Section 2.7 Section 83(b) Election. Participant understands that Section 83(a) of the Code taxes as ordinary income the difference between the amount, if any, paid for the shares of Common Stock and the Fair Market Value of such shares at the time the Restrictions on such shares lapse. Participant understands that, notwithstanding the preceding sentence, Participant may elect to be taxed at the time of the Award Date, rather that at the time the Restrictions lapse, by filing an election under Section 83(b) of the Code (an “83(b) Election”) with the Internal Revenue Service within 30 days of the Award Date. In the event Participant files an 83(b) Election, Participant will recognize ordinary income in an amount equal to the difference between the amount, if any, paid for the shares of Common Stock and the Fair Market Value of such shares as of the Award Date. Participant further understands that an additional copy of such 83(b) Election form should be filed with his or her federal income tax return for the calendar year in which the date of this Agreement falls. Participant acknowledges that the foregoing is only a summary of the effect of United States federal income taxation with respect to the award of Restricted Stock hereunder, and does not purport to be complete.
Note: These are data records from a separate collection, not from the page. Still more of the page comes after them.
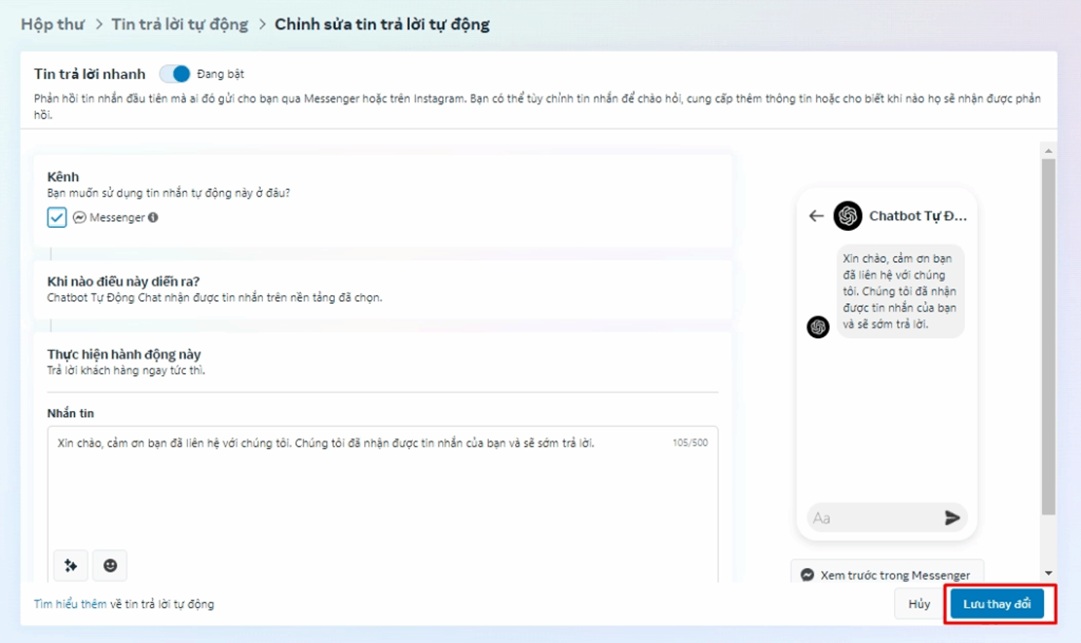Image resolution: width=1081 pixels, height=643 pixels.
Task: Uncheck the Messenger channel checkbox
Action: pyautogui.click(x=57, y=217)
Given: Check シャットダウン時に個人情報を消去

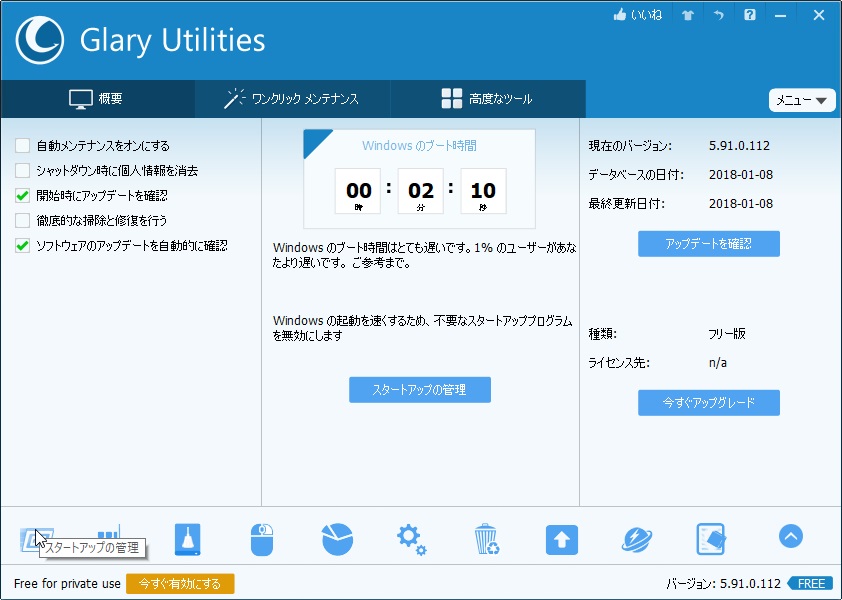Looking at the screenshot, I should tap(22, 170).
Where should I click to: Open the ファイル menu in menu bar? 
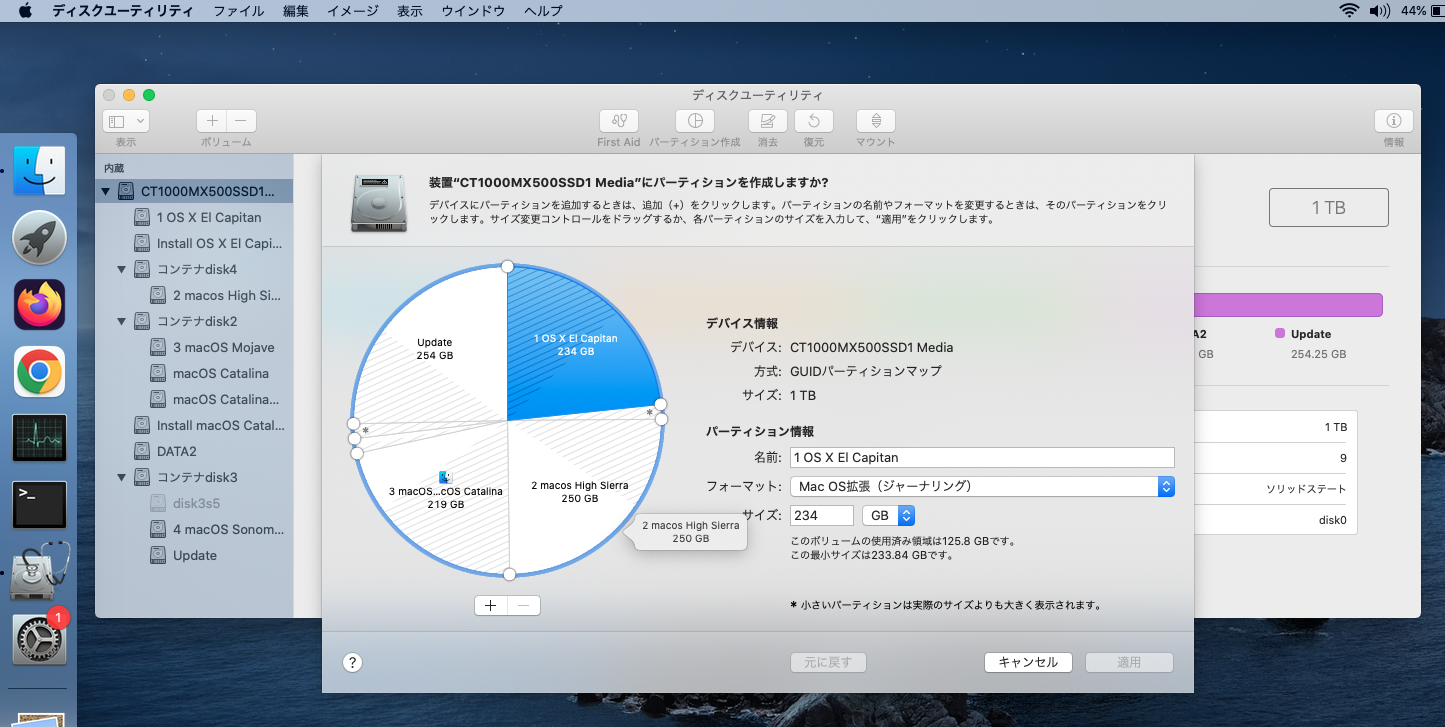pos(239,11)
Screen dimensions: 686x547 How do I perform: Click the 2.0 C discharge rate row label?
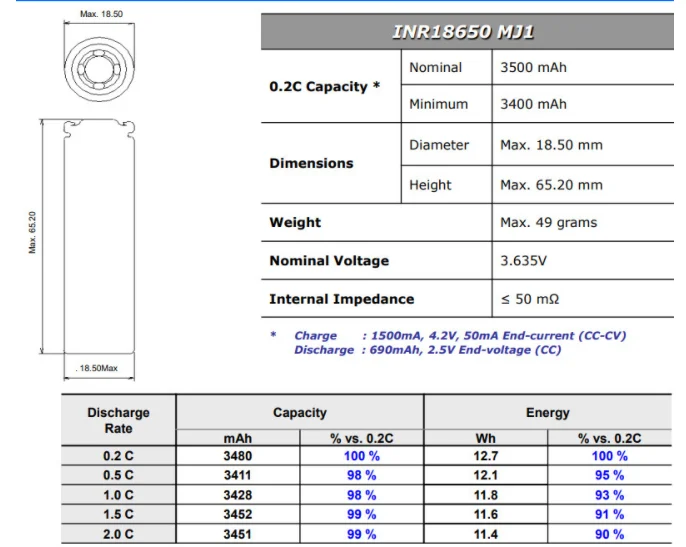click(118, 534)
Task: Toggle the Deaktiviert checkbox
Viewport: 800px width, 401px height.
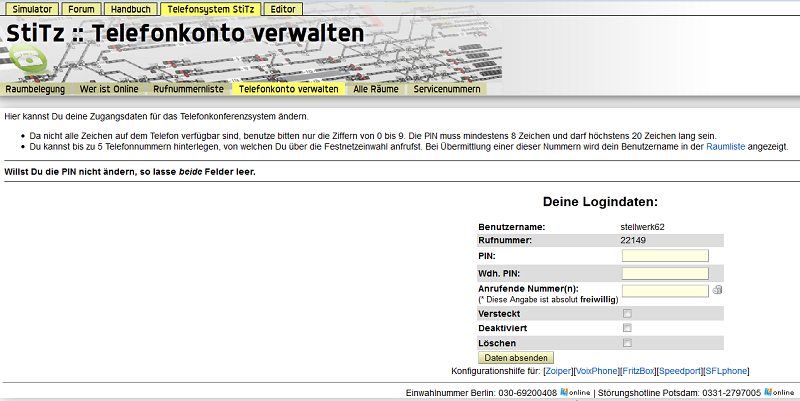Action: [627, 328]
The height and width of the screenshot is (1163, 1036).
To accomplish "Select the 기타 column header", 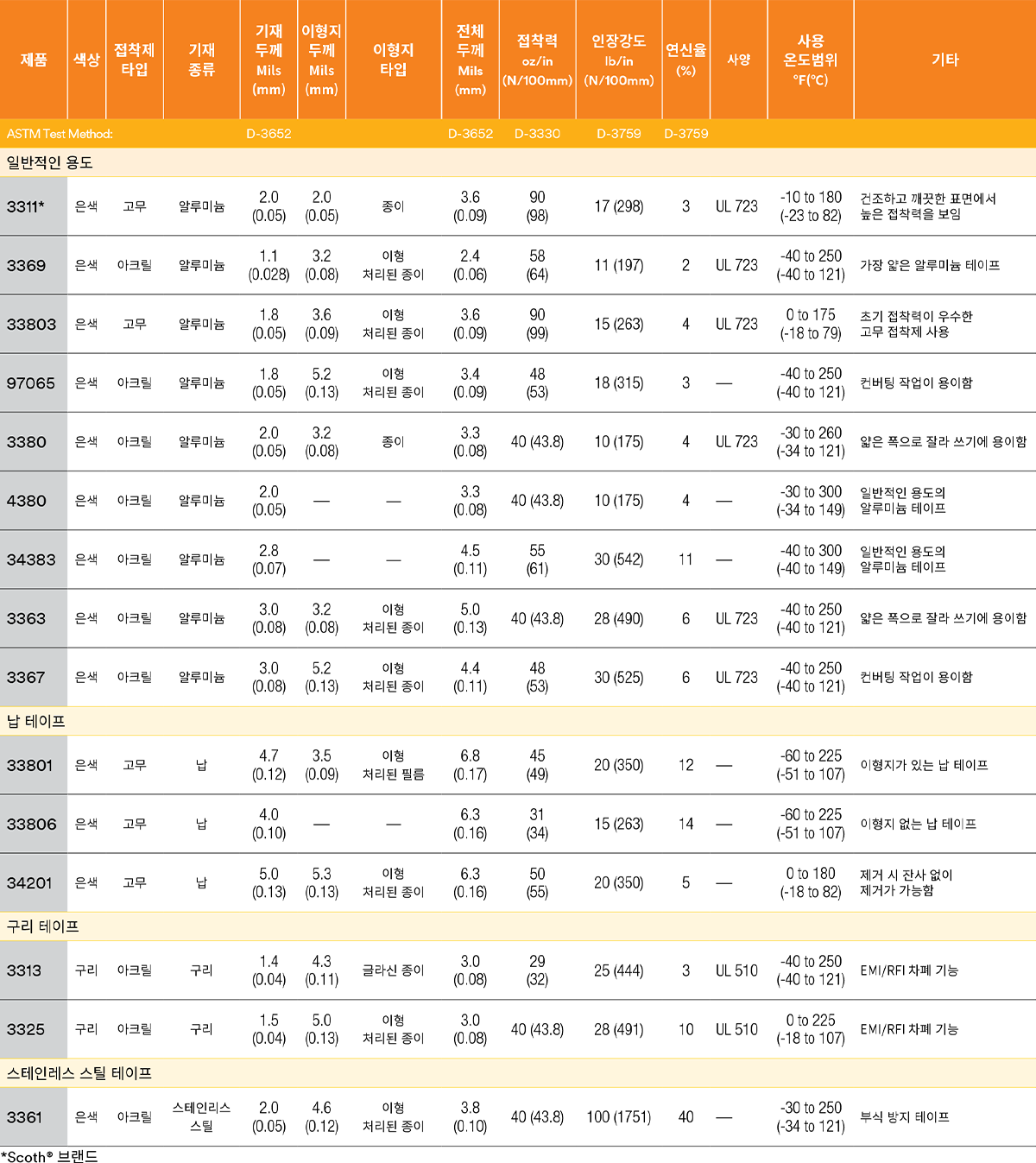I will (x=944, y=60).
PARTICIPANT FURTHER ACKNOWLEDGES THAT THE COMPANY IS NOT RESPONSIBLE FOR FILING THE PARTICIPANT’S 83(b) ELECTION, AND THE COMPANY HAS DIRECTED PARTICIPANT TO SEEK INDEPENDENT ADVICE REGARDING THE APPLICABLE PROVISIONS OF THE CODE, THE INCOME TAX LAWS OF ANY MUNICIPALITY, STATE OR FOREIGN COUNTRY IN WHICH PARTICIPANT MAY RESIDE, AND THE TAX CONSEQUENCES OF PARTICIPANT’S DEATH.
ARTICLE III.
OTHER PROVISIONS
Section 3.1 Escrow. The Secretary of the Company or such other escrow holder as the Committee may appoint shall retain physical custody of the certificates representing Restricted Stock until all of the Restrictions lapse or shall have been removed; provided, however, that in no event shall the Participant retain physical custody of any certificates representing unvested Restricted Stock issued to him.
Section 3.2 Restricted Stock Not Transferable. No Restricted Stock or any interest or right therein or part thereof shall be liable for the debts, contracts or engagements of the Participant or his successors in interest or shall be subject to disposition by transfer, alienation, anticipation, pledge, encumbrance, assignment or any other means whether such disposition be voluntary or involuntary or by operation of law by judgment, levy, attachment, garnishment or any other legal or equitable proceedings (including bankruptcy), and any attempted disposition thereof shall be null and void and of no effect; provided, however, that this Section 3.2 shall not prevent transfers by will or by applicable laws of descent and distribution.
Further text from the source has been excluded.